— Text shown —
- - -

You can’t beat a little natural soap and clean water. Traditional cleaning methods include soap and hot water or alcohol. Chlorine bleach or hydrogen peroxide can be used for heavy-duty surface cleaning. These act non-specifically and eliminate almost every type of microbe: fungi, bacteria and some viruses. Soap loosens and lifts dirt, oil and microbes from surfaces and is easily rinsed away with water. General cleaners such as alcohol demolish key cellular structures then evaporate. Even plain clean water reduces bacterial populations by sluicing them off.

Unfortunately, many commercial antibacterial products today leave surface residues, creating conditions that foster the development of resistant bacteria. After spraying and wiping antibacterial cleaners over a kitchen counter, active chemicals linger that kill most bacteria, but not all. The surviving bacteria then have the potential to mutate into strains resistant to the chemical, which can generate a cross resistance with medical antibiotics.

Residues of these antibacterial chemicals (eg triclosan) have been found in 60 per cent of the USA’s rivers, filtered out as sludge then used as fertiliser for food/vegetable growing. As well as developing cross-resistance, these chemicals can contribute to endocrine disruption in humans when consumed as residues on foods.

- - -

— Supplied data —
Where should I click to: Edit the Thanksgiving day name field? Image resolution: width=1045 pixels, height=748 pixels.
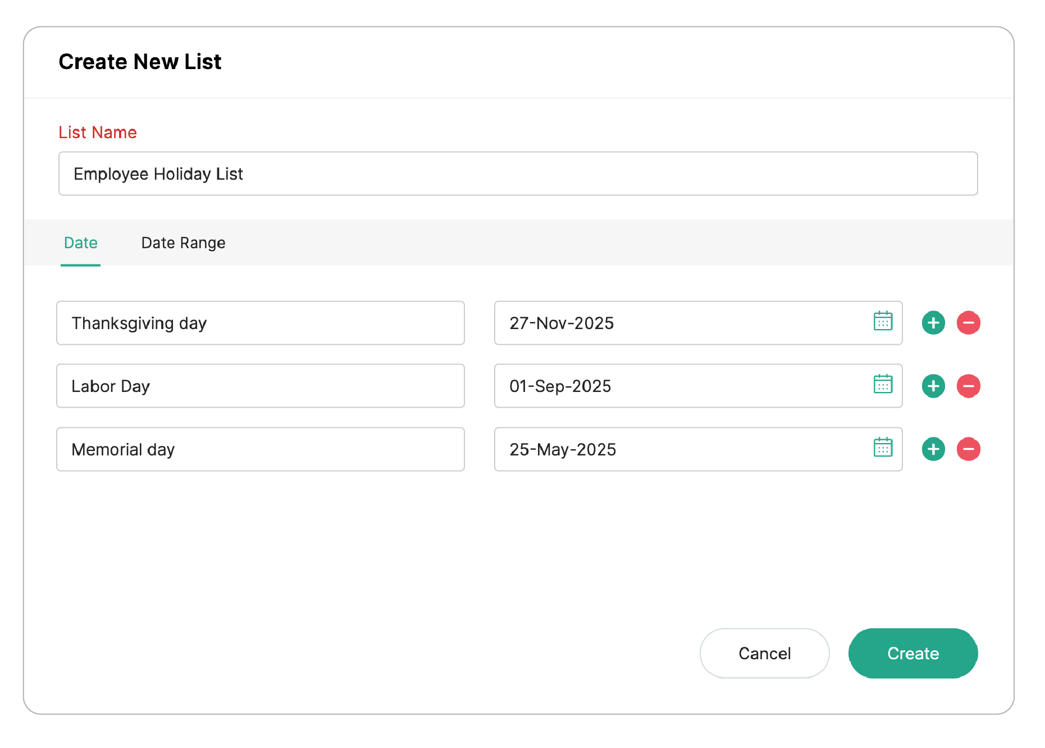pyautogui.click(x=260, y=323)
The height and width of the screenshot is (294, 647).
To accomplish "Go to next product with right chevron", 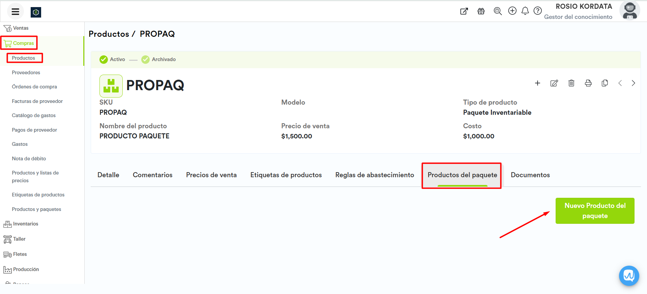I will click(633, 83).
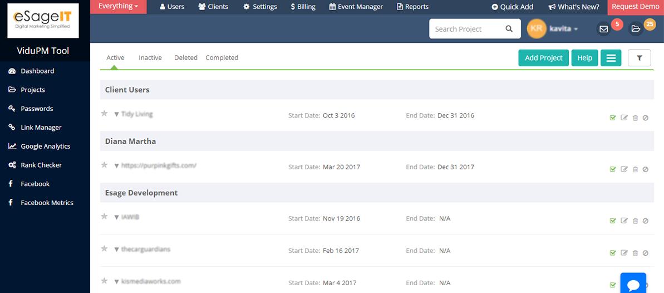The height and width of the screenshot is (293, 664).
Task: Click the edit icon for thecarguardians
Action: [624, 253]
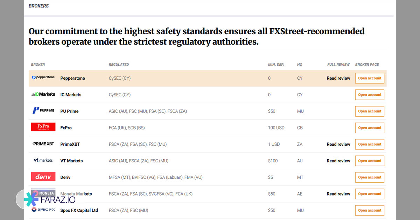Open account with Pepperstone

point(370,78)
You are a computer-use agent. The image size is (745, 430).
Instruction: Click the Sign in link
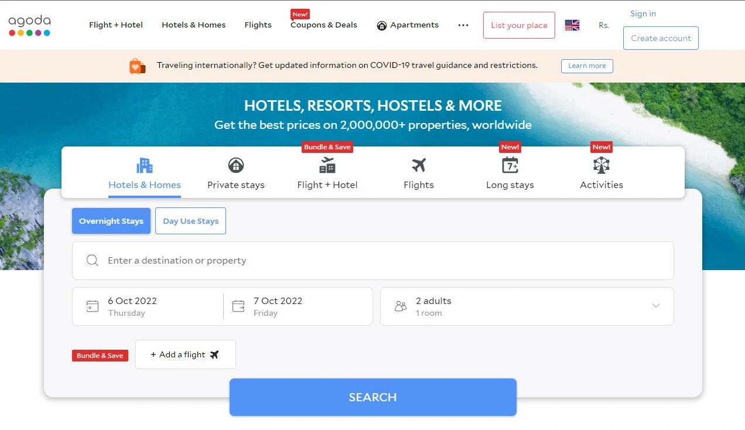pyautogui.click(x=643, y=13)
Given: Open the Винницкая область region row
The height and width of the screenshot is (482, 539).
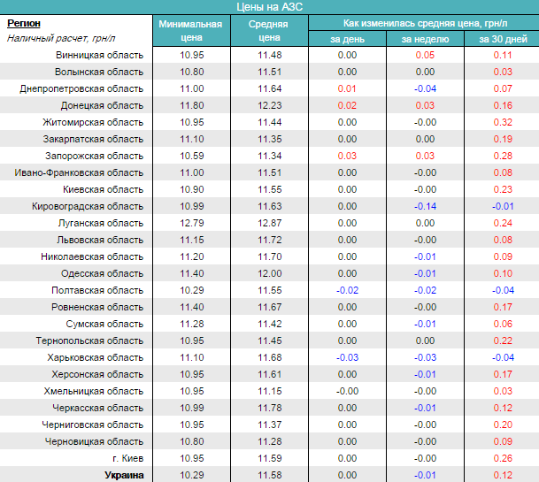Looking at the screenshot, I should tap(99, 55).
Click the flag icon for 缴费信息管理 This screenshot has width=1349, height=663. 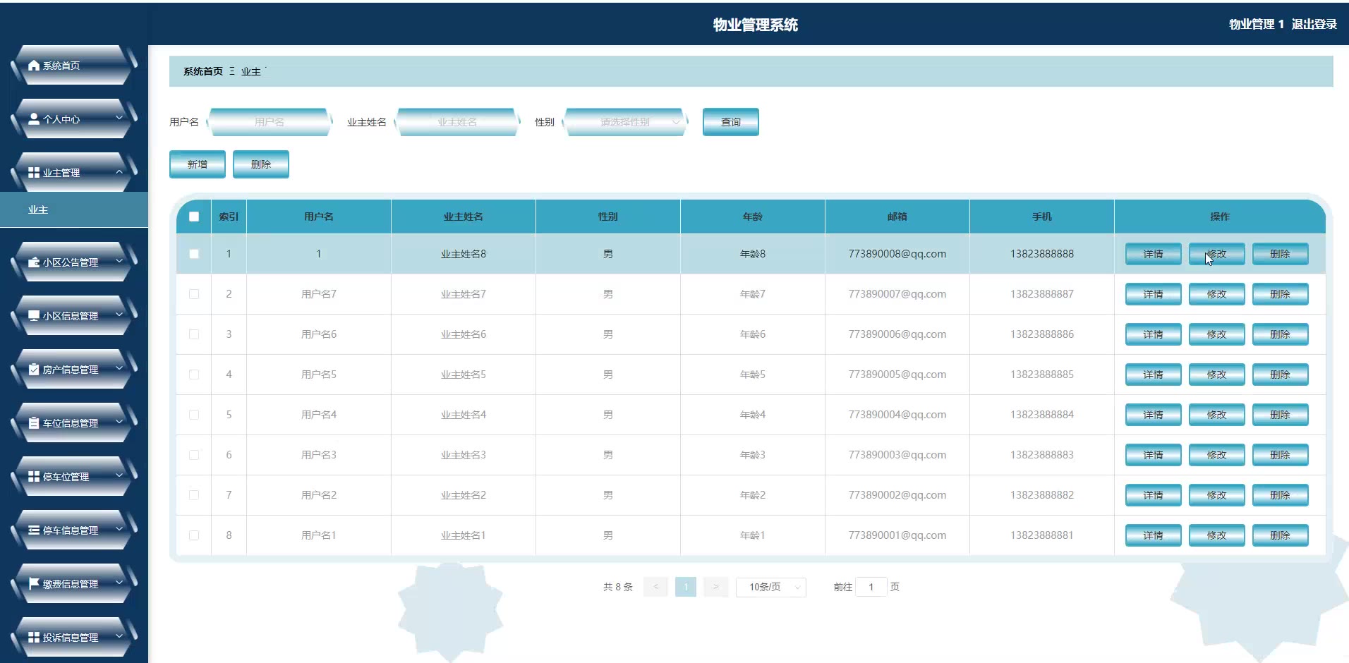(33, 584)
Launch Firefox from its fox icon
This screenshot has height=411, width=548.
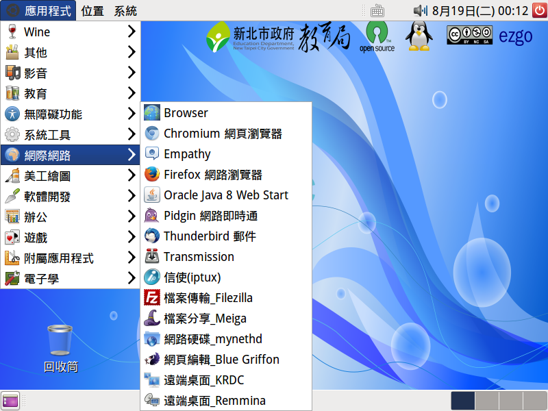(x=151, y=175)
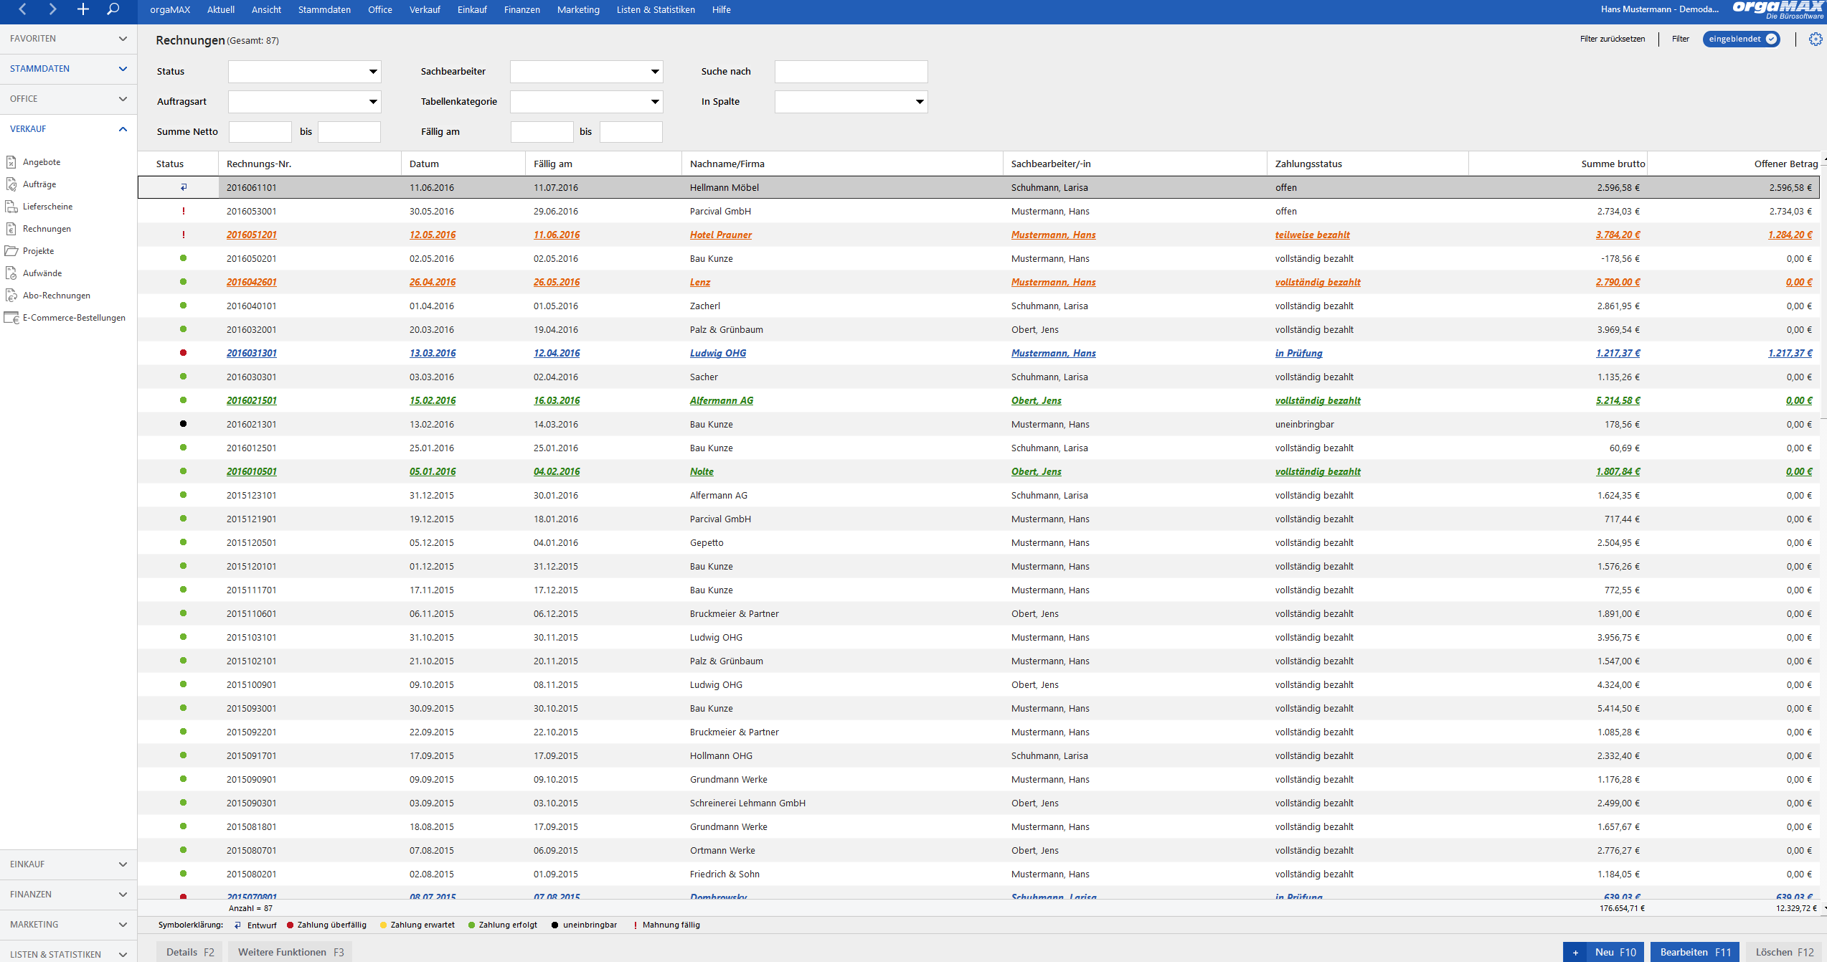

- - -

— Task A —
According to the text on household cleaning, in what share of the USA's rivers have residues of antibacterial chemicals been found?
— Task B —
Please continue the text on household cleaning from its last sentence.
The records have nothing to do with the text on household cleaning.

— Exercise answer A —
60 percent.

— Exercise answer B —
Wearing a face mask is often recommended for infection from droplet contagion (such as colds and flu) but, unless a person has a severely compromised immune system for other reasons, this is not so necessary. Having contact with the latest viral infection, and managing it effectively, upgrades our immune status for the next challenge. Face masks however can be effective in areas of high air pollution or when worn by people with severely compromised immunity.

Stress management

Mental and physical stress (neuroendocrine influences) can significantly affect immune function and stress has been shown to reduce the resistance of the organism to infectious disease. Regular techniques for stress management are therefore an important protective approach. Adrenal function needs to be supported while exercise and relaxation or meditative techniques, practised regularly, are critical for maintaining health and effective immunity.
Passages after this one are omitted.